Iago's power never spreads so far because he is isolated on Cyprus (as are Othello and Desdemona and Cassio and Roderigo), but also because he is not isolated; he is ultimately a tiny minority in the body politic of the Duchy of Venice. Emissaries from Venice expose Iago, and while Othello takes responsibility for his actions, Iago is to be held responsible for his. By the same token, conspiracy theories may seem to run rampant today, but how many people are truly inspired to go to the pizza parlor and demand access to a basement that isn't there? How many people are going to rise up and make the predictions of "Q" (I still say the name comes from "ST:NG", not the security clearance levels of the DOE) come true? How many more than that are going to give up on "Q" altogether, as reports said some were after Mueller's report didn't lead to mass arrests Q has been promising?

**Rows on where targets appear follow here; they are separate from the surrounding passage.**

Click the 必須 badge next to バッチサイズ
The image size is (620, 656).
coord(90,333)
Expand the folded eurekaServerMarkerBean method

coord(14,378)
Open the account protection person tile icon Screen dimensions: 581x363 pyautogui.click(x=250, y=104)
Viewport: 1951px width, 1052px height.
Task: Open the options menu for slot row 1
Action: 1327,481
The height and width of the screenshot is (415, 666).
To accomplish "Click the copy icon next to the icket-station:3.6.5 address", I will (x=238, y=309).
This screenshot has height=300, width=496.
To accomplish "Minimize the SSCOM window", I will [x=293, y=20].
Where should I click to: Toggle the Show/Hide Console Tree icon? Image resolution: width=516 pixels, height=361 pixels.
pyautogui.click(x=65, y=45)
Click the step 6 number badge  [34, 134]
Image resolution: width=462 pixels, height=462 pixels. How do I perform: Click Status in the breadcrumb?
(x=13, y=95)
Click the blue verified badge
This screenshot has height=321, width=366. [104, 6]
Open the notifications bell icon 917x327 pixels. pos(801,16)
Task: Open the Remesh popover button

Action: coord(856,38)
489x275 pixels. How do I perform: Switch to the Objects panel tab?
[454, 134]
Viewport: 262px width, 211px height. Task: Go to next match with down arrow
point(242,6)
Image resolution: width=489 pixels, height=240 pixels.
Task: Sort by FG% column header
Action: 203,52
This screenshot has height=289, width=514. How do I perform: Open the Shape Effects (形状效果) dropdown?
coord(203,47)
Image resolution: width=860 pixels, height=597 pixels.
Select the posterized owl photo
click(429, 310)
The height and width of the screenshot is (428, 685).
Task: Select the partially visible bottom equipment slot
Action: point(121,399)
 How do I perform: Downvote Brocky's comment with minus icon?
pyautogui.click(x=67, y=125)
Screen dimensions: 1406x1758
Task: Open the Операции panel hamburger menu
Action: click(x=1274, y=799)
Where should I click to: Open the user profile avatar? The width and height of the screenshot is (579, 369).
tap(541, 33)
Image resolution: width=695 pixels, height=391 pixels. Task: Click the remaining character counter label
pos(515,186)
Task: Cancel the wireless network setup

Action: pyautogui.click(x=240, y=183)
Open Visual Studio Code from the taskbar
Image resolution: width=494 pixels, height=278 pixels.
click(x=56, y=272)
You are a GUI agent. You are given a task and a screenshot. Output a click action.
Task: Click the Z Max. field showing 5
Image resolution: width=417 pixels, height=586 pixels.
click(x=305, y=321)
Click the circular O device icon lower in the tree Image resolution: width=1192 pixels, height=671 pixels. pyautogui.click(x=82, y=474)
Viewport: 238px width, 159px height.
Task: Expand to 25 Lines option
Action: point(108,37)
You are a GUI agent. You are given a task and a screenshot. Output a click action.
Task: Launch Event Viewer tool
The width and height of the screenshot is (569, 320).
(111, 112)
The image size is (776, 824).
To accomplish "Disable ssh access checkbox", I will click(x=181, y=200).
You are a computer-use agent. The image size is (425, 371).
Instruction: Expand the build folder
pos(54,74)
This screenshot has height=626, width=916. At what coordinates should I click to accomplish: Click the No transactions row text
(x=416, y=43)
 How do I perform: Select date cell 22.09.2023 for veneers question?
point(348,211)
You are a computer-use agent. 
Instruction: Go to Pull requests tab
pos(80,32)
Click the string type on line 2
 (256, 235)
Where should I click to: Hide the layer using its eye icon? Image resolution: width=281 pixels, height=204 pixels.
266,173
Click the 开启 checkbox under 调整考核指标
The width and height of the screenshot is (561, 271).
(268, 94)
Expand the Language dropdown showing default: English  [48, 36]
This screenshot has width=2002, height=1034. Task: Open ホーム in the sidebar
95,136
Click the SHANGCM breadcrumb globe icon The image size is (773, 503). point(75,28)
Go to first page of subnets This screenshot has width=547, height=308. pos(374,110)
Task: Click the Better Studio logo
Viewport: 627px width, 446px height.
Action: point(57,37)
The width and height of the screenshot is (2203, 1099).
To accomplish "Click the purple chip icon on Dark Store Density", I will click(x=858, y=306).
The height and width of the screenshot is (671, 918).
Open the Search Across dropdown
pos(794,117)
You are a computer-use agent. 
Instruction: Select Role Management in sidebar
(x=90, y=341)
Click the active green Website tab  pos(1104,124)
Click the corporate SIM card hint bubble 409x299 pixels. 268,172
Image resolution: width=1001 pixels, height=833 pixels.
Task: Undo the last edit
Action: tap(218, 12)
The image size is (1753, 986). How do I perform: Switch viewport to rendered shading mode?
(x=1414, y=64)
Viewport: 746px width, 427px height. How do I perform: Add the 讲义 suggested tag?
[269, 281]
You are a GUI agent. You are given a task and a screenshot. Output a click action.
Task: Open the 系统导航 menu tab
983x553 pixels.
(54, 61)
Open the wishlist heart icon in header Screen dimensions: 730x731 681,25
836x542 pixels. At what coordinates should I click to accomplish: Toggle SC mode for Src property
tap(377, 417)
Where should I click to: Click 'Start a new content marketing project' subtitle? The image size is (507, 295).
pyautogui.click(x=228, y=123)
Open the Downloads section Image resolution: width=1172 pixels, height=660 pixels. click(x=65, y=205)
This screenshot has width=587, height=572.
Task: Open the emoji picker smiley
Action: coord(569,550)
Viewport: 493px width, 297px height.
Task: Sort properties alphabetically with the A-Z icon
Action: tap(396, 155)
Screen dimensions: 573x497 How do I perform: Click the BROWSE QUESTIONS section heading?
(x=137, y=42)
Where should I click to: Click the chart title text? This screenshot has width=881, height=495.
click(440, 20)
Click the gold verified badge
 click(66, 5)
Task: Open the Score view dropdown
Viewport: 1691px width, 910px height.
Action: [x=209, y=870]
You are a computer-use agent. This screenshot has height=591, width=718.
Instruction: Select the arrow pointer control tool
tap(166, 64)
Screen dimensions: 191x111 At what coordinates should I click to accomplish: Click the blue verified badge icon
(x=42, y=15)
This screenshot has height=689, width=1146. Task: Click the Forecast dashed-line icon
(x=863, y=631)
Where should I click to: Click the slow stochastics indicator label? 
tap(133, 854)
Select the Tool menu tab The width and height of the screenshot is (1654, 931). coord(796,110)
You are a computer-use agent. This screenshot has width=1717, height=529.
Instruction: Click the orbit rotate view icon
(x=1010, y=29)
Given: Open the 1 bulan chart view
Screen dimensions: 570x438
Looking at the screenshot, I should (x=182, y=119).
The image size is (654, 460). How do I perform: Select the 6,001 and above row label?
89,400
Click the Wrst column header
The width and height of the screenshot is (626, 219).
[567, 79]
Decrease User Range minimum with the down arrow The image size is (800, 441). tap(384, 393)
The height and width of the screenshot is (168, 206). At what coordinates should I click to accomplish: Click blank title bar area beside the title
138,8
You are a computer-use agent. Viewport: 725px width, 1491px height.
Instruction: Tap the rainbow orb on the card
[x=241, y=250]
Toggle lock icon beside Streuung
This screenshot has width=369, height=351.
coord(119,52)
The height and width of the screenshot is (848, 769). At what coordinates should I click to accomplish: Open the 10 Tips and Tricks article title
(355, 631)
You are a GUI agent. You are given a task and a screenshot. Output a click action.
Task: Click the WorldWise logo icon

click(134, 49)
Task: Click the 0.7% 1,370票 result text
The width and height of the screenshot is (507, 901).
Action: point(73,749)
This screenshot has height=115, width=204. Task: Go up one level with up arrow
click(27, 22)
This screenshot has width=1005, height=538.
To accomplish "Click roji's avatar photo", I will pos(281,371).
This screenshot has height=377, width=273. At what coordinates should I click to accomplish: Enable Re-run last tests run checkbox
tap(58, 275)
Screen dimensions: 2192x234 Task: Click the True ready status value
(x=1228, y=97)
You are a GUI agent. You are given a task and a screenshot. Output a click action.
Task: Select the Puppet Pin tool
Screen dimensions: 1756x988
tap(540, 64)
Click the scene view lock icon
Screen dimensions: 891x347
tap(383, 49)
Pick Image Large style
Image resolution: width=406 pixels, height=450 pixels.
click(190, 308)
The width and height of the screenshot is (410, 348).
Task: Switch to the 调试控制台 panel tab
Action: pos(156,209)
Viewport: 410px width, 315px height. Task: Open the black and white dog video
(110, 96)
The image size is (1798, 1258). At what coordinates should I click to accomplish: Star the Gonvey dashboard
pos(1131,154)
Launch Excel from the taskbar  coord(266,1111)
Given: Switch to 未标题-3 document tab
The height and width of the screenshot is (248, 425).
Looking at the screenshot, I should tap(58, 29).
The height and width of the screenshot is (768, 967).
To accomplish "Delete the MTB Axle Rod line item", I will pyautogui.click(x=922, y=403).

The problem with conspiracy theories is their destructive nature, but that nature is not necessarily criminal; and, as the Mueller report should have made clear, criminal is not the sine qua non of behavior standards. Conspiracy theories destroy simple bonds of trust, of reliance, of faith, that we much have in each other. I have never carried a gun or even owned one, because I don't care for hunting, on the one hand; and because I don't think my fellow citizens, whatever their socio-economic status, are slathering beasts waiting to beat and rob and rape me the moment they know I carry no more dangerous a weapon than a Swiss Army knife. I trust them to be as civilized as I am, and in that trust I have not lost faith, yet. Conspiracy theories whisper to us to lose that trust.
Fortunately, even in the worst of times, even with the POTUS promoting them, ideas of conspiracies afoot seldom find that many adherents. The example of the Holocaust is the exception, that proves the rule. Especially the rule about how much of the world, v. the minority that champion them, hate conspiracy theories, and will denounce the worst of them into the ages.